■ YOUR GOAL: Filter the data below and copy every line that contains the word "with".

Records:
◇ ◇ ◇ ◇ ◇ ◇ ◇

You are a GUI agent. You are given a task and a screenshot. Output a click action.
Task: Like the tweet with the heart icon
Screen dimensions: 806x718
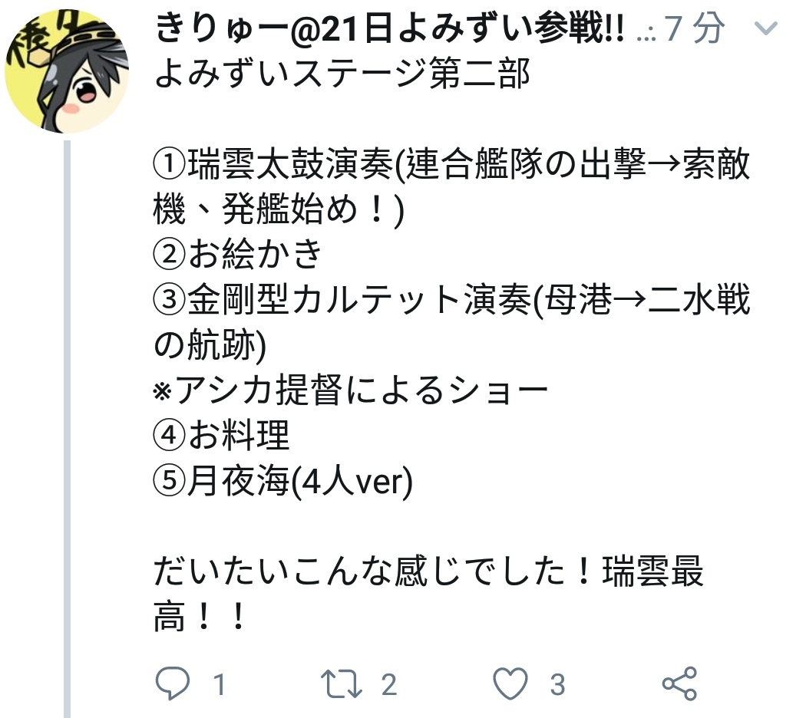pos(510,683)
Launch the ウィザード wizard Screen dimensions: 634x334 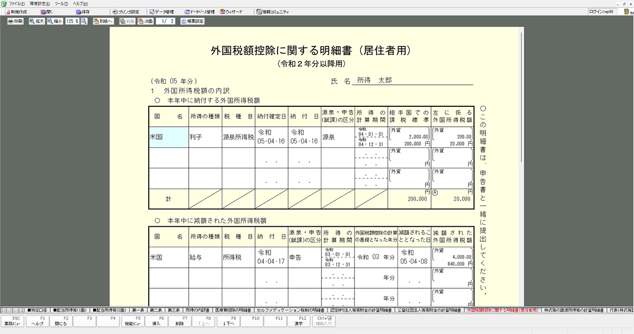click(x=231, y=12)
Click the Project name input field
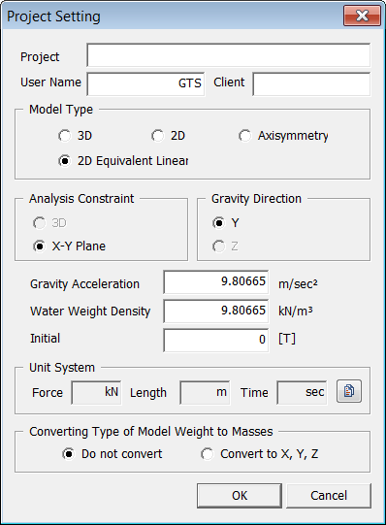This screenshot has width=386, height=525. click(x=229, y=55)
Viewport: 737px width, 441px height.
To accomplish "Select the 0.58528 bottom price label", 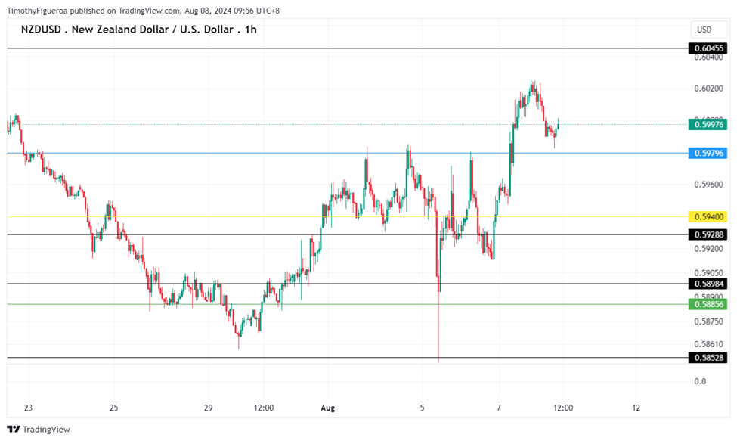I will (708, 357).
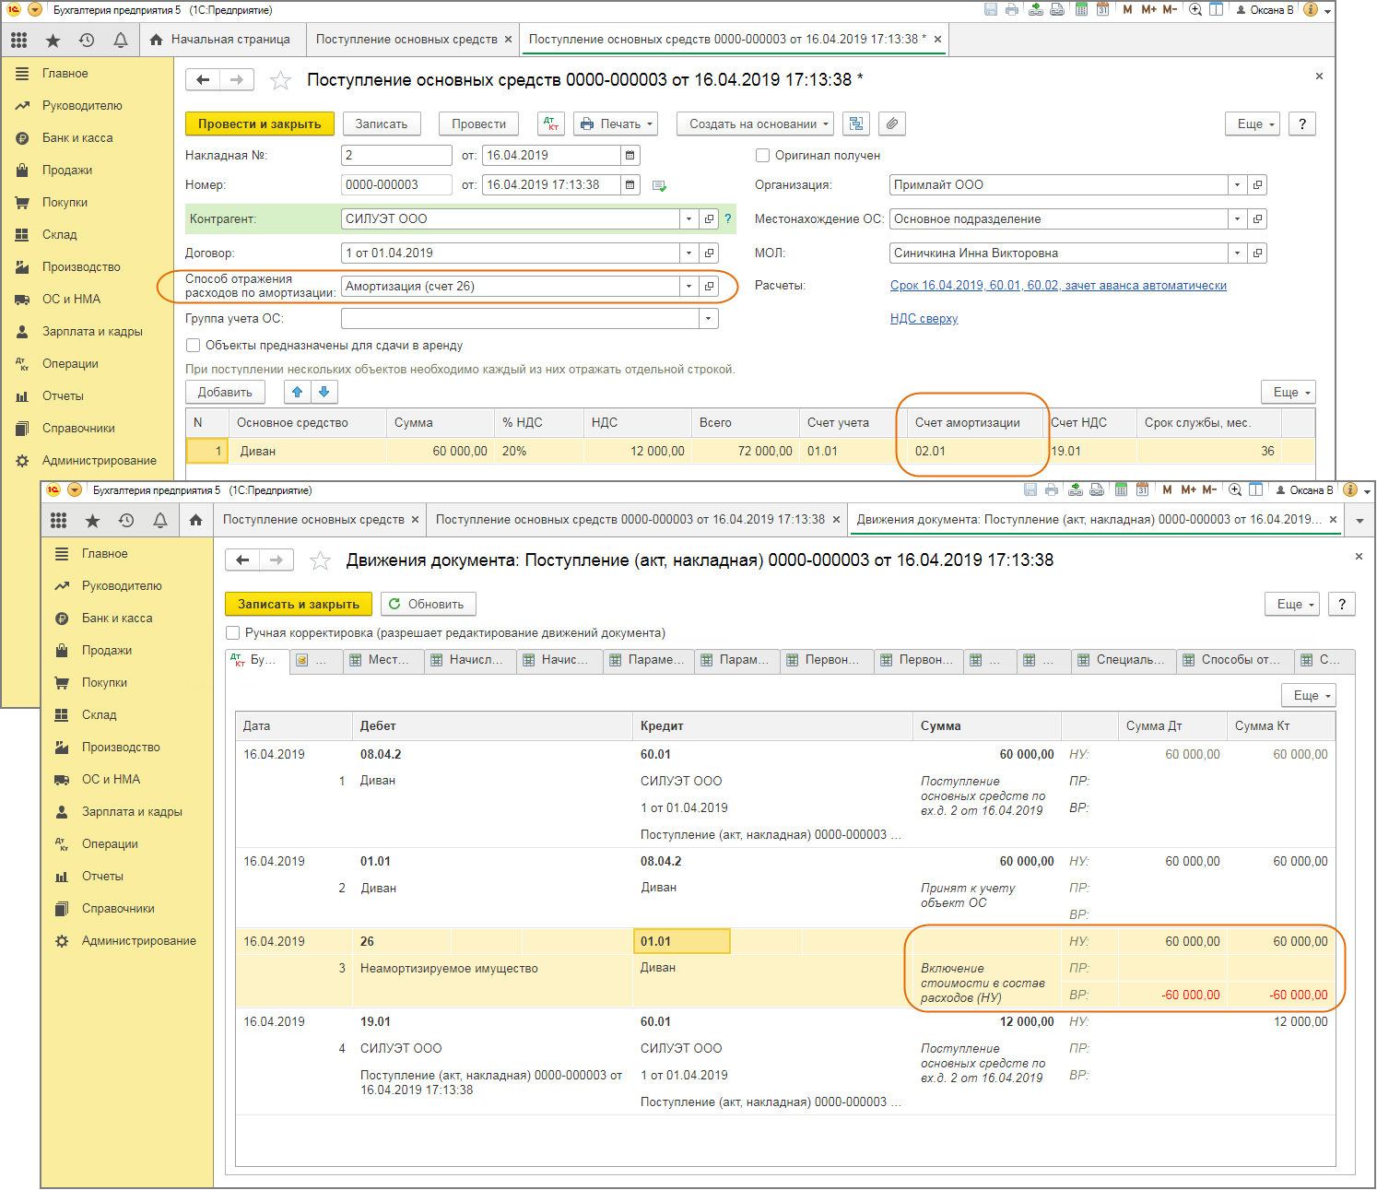The width and height of the screenshot is (1377, 1190).
Task: Add to favorites with the star near the title
Action: pos(280,81)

◇ ◇ ◇ ◇ ◇ ◇ ◇

■ EXERCISE ANSWER:
Task: Like the tweet with the heart icon
Task: Add to favorites with the star near the title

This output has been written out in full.